Recent oil and gas discoveries across East Africa, most notably in Mozambique and Tanzania, have seen the region emerge as a new player in the global oil and gas industry. As exciting as the huge gas fields of East Africa are, however, the strong decline in oil prices and expectations for an L-shaped recovery with low prices over the coming years are increasingly challenging the economic viability of the industry in this region.
The discoveries were expected to drive billions of dollars in annual investment to the region over the next decade. According to BMI estimates, the finds in the last few years are more than that of any other region in the world, and the discoveries are expected to continue for the next few years. However, falling global oil prices are threatening the commercial viability of many of these gas prospects.

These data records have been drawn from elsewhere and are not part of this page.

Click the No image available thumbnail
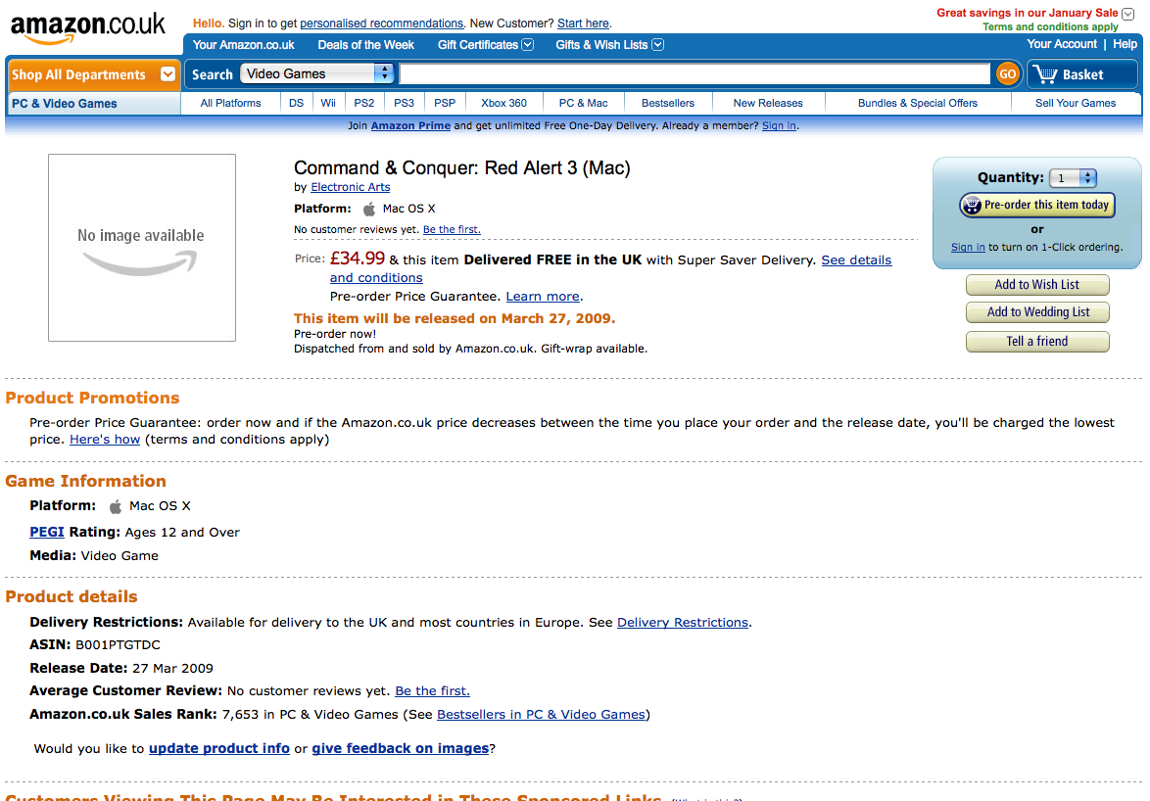Viewport: 1150px width, 801px height. [142, 247]
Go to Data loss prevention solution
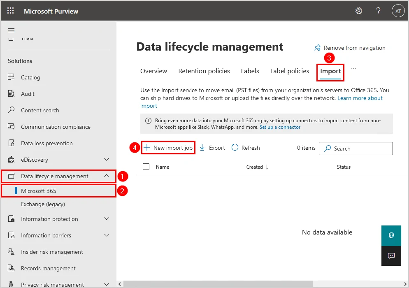The width and height of the screenshot is (409, 288). tap(47, 143)
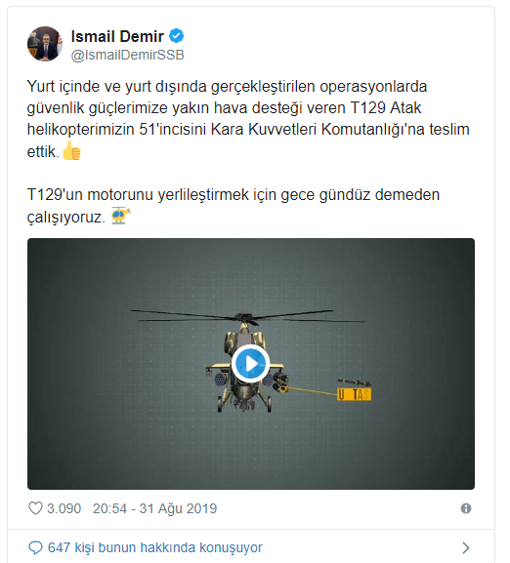Open '647 kişi bunun hakkında konuşuyor' link
510x563 pixels.
coord(155,548)
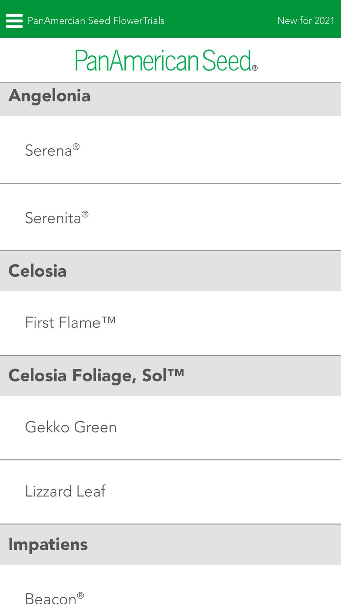Click the PanAmerican Seed logo
The width and height of the screenshot is (341, 606).
pos(166,60)
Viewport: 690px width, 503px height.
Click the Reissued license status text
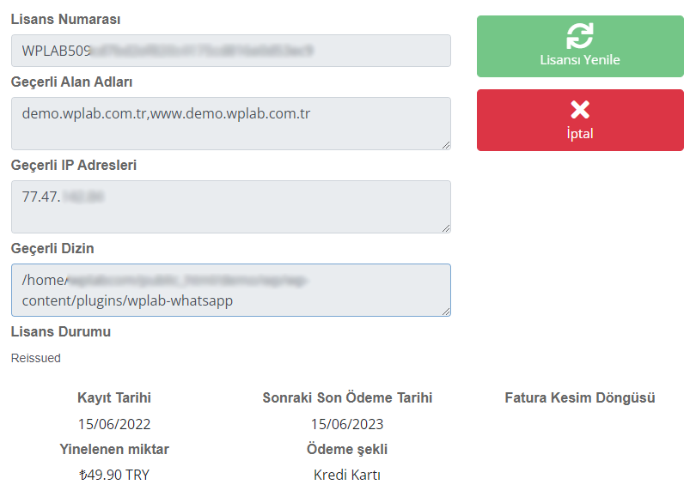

The Indian Ocean, off the coast of Mozambique and Tanzania, is proving to be a rich hunting ground for natural gas exploration. According to US Geological Survey estimates, the combined gas reserves of Mozambique and Tanzania could be as high as 250 trillion cubic feet. In Mozambique alone, proven gas reserves have increased dramatically from a mere 4.6 trillion cubic feet in 2013 to 98.8 trillion cubic feet as of mid-2015. Given continued offshore discoveries and the size of discoveries to date, continued growth in proven gas reserves is likely to continue into the foreseeable future.
New exploration on more frontier blocks, however, will likely be slowed as oil and gas prices fall and companies apply increasing caution to investing in frontier markets with nascent industries, poor infrastructure and long lead times.
As liquefied natural gas (“LNG”) contracts remain heavily indexed to oil, the fall in global oil prices poses significant downside risk to gas production projects. Persistent oversupply in the oil market continues to put downward pressure on oil prices. This trend of lower prices is unlikely to reverse in the near future with futures prices estimating the average Brent crude oil price to range between USD50-65/bbl over the next five years. Industry research estimates that an oil price of USD70-80/bbl would be needed for the LNG gas projects just to break even.
As shown in the above graph, gas prices are not likely to recover to their previous highs of 11.23 USD/mm BTU
Sustained lower oil prices are likely to take a heavy toll on the development of upstream gas production and downstream refining projects in the region, as pricing uncertainties affect the commercial viability of LNG projects, delaying investment in the region. This will likely see companies hold off on Final Investment Decisions (“FID”) as they attempt to overhaul projects to cut costs and wait for more certainty on the direction of prices.
In Mozambique, for example, both Eni and Andarko have yet to reach a FID on their respective LNG projects. The lower price environment will likely force these companies to secure more off-take agreements before reaching FID. Furthermore, it is unclear whether these projects would be economically viable at current pricing levels, and given expectations for a slow recovery in oil prices over the coming years, we could see further uncertainty and delays in reaching FID.
The free fall of global oil prices is forcing companies to re-evaluate their growth strategy in the region. Anadarko CEO, Al Walker told investors that it is “unlikely that we will have the kind of margins that we have seen historically that would encourage us to go back into a growth mode.”
In Tanzania, the situation is just as precarious. Gas output will depend on construction of an LNG export terminal; however the project partners – BG Group, Ophir Energy, Statoil and ExxonMobil – have yet to reach FID, due to pricing uncertainties and a range of legal and regulatory hurdles.
Downstream refining projects are also in jeopardy. According to a Sasol report, Sasol, Eni and ENH have announced a partnership to look into a feasibility study for a large-scale gas-to-liquids (GTL) facility in Mozambique. However, key to the progression of a GTL project in Mozambique will be the cost of the gas feedstock and the long-term outlook for oil prices. Central to GTL economics is the price spread between natural gas and oil.
On a positive note, both Mozambique and Tanzania are expected to experience positive gas consumption growth as their respective governments look to increase the use of natural gas in domestic power generation. However, as in the case of Nigeria, there is a risk that each government may fix domestic gas prices, which could hinder investment in the region. Interestingly, Nigeria recently raised local gas prices to stimulate investment and plug persistent local shortages.